### Text excerpt
^^^^

Reviews

She Knows You Know!

She Knows You Know! at the Vaudeville Theatre

I ve delighted in using the phrase ‘big girl’s blouse’ for years without realising it was made famous by Hylda Baker, Lancashire lass extraordinaire, star of variety, TV and film. This was just one of the revelations made during this engrossing and darkly hilarious one-woman show, She Knows You Know!.

The first act finds Jean Fergusson (best known as Marina from TV s Last of the Summer Wine) in her uncanny embodiment of Baker, cheerfully leering, wriggling and prowling around her dressing room at the Blackpool Grand. Giving off to a gallery of unseen characters, the picture begins to emerge of a fiercely complex woman. Born Plodder Lane, Bolton, on the road with her comedian father since the age of 10, Baker rose from playing sold-out shows in Woolworth’s to fame and fortune. But her pugnacious character left her increasingly isolated. Already we see her fighting the demons which were to overwhelm her – obsessive fears, mental illness, loneliness and death.

^^^^

### Data extract
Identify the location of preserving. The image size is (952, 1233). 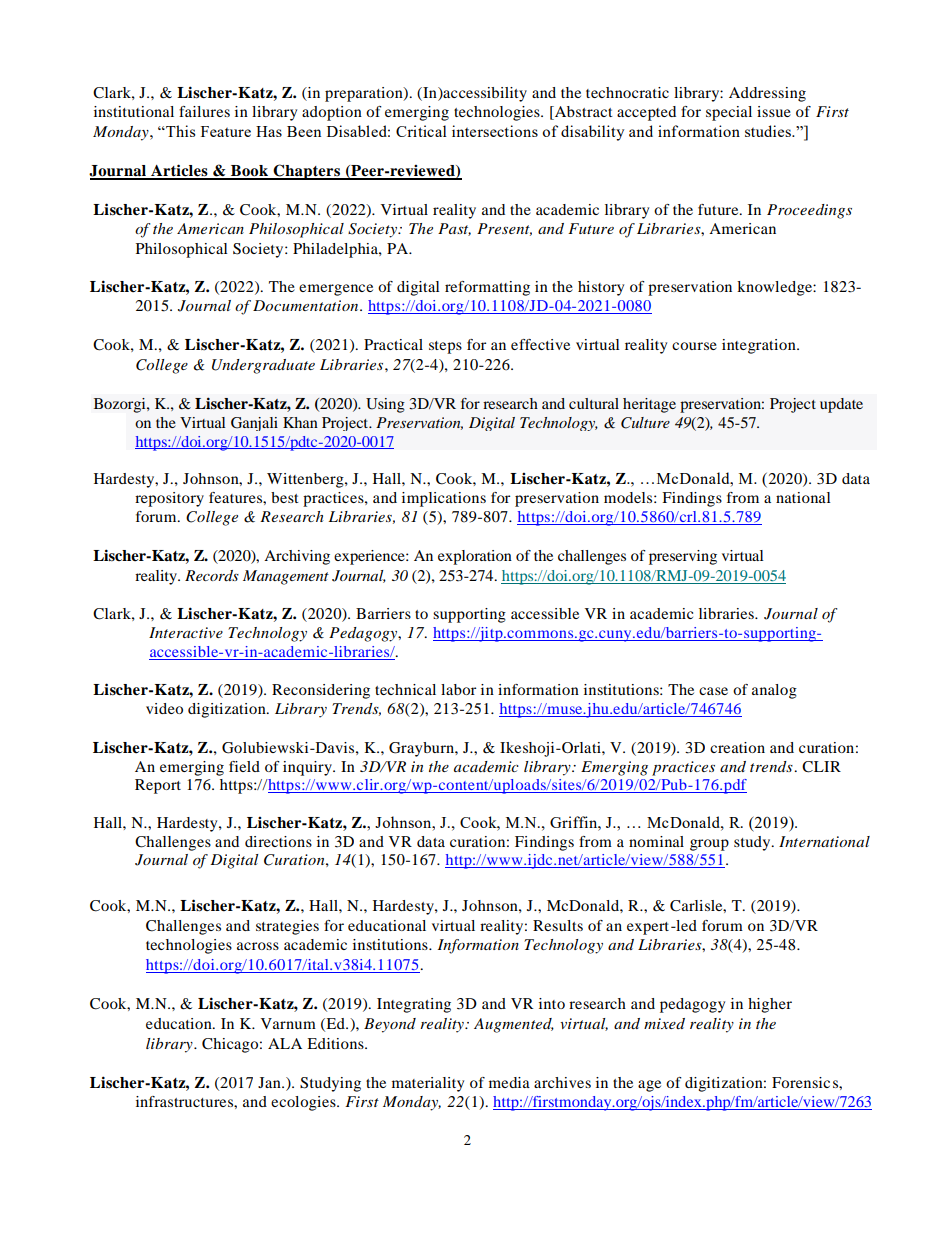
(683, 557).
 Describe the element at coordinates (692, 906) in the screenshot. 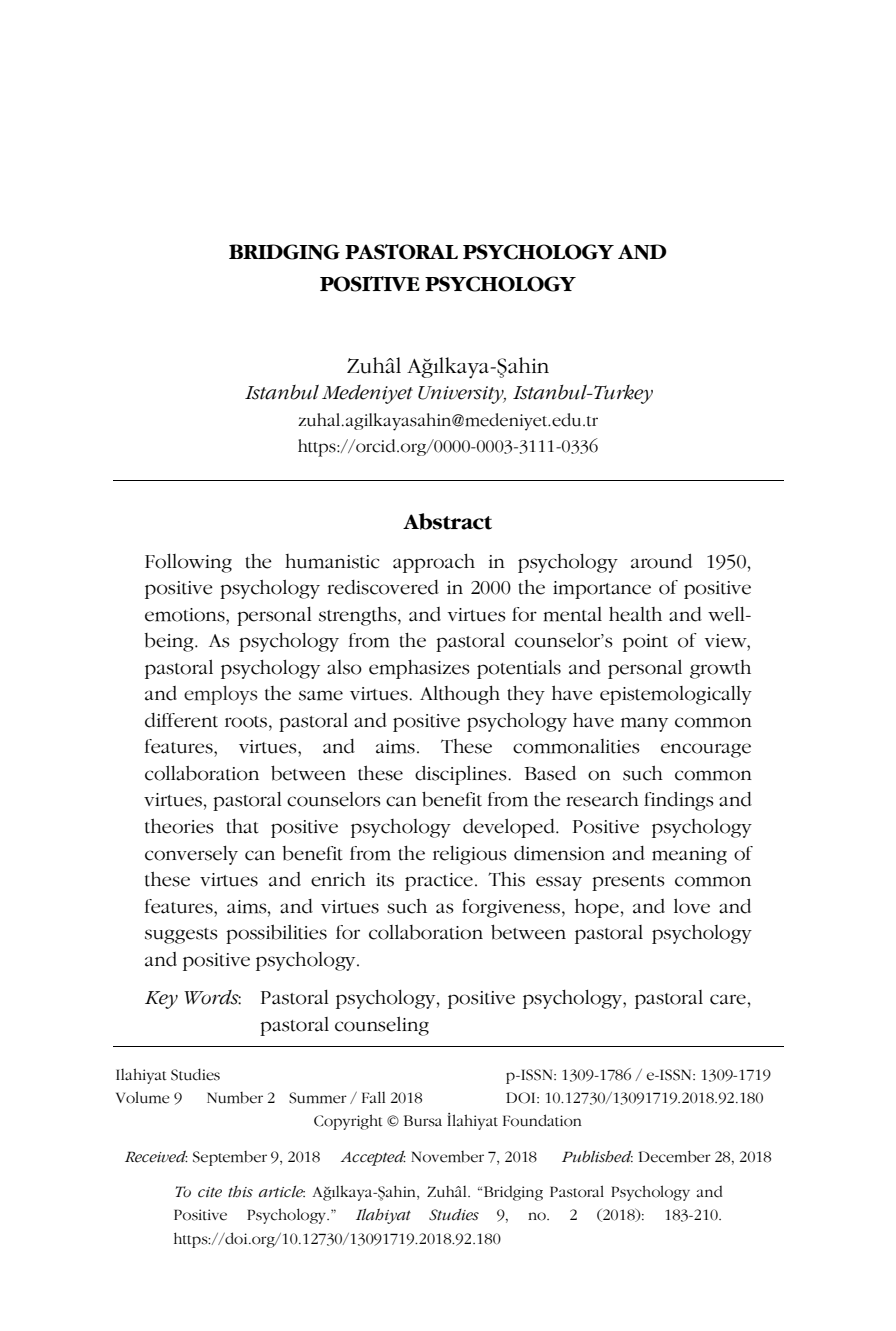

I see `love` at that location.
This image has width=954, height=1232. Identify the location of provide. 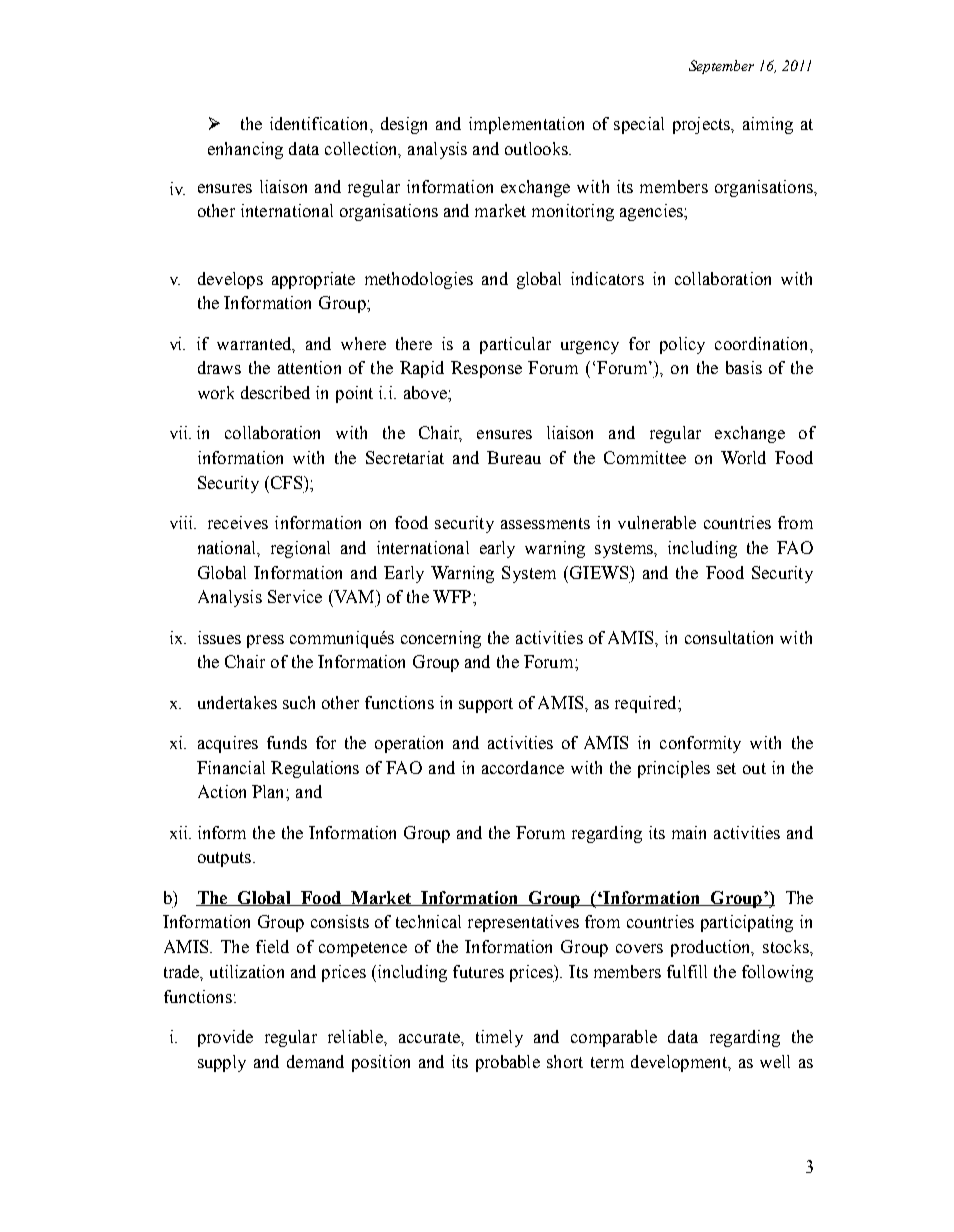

^^^^

### Challenges
a) Render into French the following sentence from the review of She Knows You Know!: "But her pugnacious character left her increasingly isolated."
b) Carry on the review of She Knows You Know!, picking up after its final sentence.

### Answer set
a) Mais son caractère pugnace l'a laissée de plus en plus isolée.

b)
The key to the success of the show is the stomping scenes in the second act where Hylda leaves the demons in her dressing room and demonstrates her enormous talent in rumbustious flight on the Blackpool boards. I ve always thought of music hall comedy as about as funny as a plate of tripe, but I found this genuinely hilarious. Her comic genius spun from a now-distant world of pigeon breeding, pickling, tandems and the aforesaid tripe, but above all it stripped away pretensions to show that underneath we’re all just ‘folk’. This was evident in her fabulous trademark malapropisms as she dragged Hollywood idols ‘Rudolph Vaselino’ and ‘Greta Garbage’ down to solid Lancashire earth. Fergusson’s portrayal suggests Baker was as much a soul sister to tragic Hollywood stars like Garbo as a soil sister to Gracie Fields.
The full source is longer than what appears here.